CONSIGNE :: Rédigez la suite du passage de Thucydide sur Alcibiade, donné plus bas, en partant de sa dernière phrase.

TEXTE À LIRE ::
+ + + + +
THUCYDIDE, Histoire de la Guerre du Péloponnèse VI, 15-16

THUCYDIDE, Histoire de la Guerre du Péloponnèse VI, 15-16
Discours d’Alcibiade pour justifier ses dépenses excessives
XV. . Le plus grand nombre des Athéniens présents à l’assemblée demandait la guerre et ne
voulait pas que le décret fût retiré. Quelques-uns étaient de l’avis contraire. Alcibiade mettait la
plus grande chaleur à faire confirmer l’expédition. Opposé dans toutes les questions politiques à
Nicias, il avait à cœur de le contredire dans celle-ci, parce que ce général venait de le désigner
d’une manière offensante ; mais surtout il brûlait de commander. Il espérait conquérir la Sicile
et Carthage, et, favorisé de la fortune, augmenter ses richesses et sa gloire. En grand crédit
auprès de ses concitoyens, ses fantaisies, l’entretien de ses chevaux et toutes ses autres dépenses
étaient au-dessus de ses facultés. Ce fut ce qui, dans la suite, ne contribua pas faiblement à la
perte de la république. Bien des gens virent avec crainte l’excès de son faste et les délices de sa
table, qui ne s’accordaient pas mieux que ses pensées ambitieuses avec les maximes de la
république : ils crurent qu’il aspirait à la tyrannie , et il devint l’objet de leur haine. Homme
public, il avait imprimé une grande force aux armées; mais on n’en était pas moins choqué de
sa conduite comme homme privé ; on commit à d’autres les affaires , et en peu de temps on
perdit l’ état.
+ + + + +
DONNÉES FOURNIES ::
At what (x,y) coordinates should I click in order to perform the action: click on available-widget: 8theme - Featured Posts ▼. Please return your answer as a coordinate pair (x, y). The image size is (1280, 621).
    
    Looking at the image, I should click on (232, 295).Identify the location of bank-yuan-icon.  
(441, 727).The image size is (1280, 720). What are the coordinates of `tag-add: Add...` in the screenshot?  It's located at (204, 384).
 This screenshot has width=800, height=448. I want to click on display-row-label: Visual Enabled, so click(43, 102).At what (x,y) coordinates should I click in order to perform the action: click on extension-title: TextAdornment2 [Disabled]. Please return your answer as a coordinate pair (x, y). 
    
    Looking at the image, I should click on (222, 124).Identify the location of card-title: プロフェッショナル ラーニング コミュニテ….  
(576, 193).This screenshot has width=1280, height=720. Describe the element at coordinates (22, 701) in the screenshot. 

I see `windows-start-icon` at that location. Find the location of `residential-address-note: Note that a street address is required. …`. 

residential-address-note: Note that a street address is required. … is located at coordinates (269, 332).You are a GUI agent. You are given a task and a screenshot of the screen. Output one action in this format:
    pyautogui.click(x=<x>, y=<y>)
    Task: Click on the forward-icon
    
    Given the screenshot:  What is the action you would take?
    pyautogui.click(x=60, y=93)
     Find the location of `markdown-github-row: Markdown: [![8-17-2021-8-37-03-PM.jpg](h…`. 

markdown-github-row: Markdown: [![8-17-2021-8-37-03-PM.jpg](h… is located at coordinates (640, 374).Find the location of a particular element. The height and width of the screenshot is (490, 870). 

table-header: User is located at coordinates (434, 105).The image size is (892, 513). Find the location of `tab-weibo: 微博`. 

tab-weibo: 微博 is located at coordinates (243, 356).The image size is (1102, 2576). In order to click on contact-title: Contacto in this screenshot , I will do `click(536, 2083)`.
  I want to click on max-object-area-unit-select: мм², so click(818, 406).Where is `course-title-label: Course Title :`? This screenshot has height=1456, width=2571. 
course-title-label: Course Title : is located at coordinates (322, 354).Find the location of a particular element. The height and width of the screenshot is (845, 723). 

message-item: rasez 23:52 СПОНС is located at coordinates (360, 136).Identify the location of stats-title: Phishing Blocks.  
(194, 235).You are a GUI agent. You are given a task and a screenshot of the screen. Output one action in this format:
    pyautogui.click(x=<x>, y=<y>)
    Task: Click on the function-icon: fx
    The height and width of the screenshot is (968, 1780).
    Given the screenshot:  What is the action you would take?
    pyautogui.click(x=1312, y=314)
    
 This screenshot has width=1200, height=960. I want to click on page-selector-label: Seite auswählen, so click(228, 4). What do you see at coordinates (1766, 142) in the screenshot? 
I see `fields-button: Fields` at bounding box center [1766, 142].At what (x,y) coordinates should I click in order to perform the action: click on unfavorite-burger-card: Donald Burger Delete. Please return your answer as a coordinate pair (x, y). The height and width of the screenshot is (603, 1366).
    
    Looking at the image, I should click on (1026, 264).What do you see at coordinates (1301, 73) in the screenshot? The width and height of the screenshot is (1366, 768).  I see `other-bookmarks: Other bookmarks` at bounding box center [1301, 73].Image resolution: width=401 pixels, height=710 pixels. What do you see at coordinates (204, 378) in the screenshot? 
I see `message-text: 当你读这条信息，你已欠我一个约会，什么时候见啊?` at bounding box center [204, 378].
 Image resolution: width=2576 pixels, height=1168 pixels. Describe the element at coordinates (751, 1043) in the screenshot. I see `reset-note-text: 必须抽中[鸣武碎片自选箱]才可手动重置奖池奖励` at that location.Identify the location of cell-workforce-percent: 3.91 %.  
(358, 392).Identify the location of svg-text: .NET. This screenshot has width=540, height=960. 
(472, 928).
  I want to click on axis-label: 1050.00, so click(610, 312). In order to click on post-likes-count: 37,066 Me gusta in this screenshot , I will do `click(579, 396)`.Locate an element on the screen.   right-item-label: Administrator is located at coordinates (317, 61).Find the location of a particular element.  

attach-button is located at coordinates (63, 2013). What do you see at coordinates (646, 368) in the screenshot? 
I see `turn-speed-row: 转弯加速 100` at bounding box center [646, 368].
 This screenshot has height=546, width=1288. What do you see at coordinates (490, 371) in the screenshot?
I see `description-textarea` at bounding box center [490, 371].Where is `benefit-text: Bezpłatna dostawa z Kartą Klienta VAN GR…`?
+ + + + +
RÉSULTAT ::
Il s’avança au milieu de l’assemblée, et parla de la sorte aux Athéniens:
XVI. « Le commandement me convient mieux qu’à d’autres, et je crois en être digne. Il faut
bien, Athéniens, que je commence par là, quand je me vois attaqué par Nicias. Ce qui me rend
fameux répand de la gloire sur mes ancêtres et sur moi-même et tourne à l’avantage de la
patrie. En effet, les Grecs étonnés de la magnificence dont j’ai brillé dans les fêtes d’Olympie,
se sont exagéré la puissance d’Athènes, eux qui se flattaient auparavant qu’elle était abattue par
la guerre. J’ai lancé jusqu’à sept chars dans la carrière, ce qu’aucun particulier n’avait jamais
fait ; j’ai remporté le premier prix, le second et le quatrième, et j’ai déployé partout une
munificence digne de ma victoire. La loi rend elle-même ce faste glorieux, et la pompe qu’on
déploie en ces occasions inspire une grande idée des forces de l’état.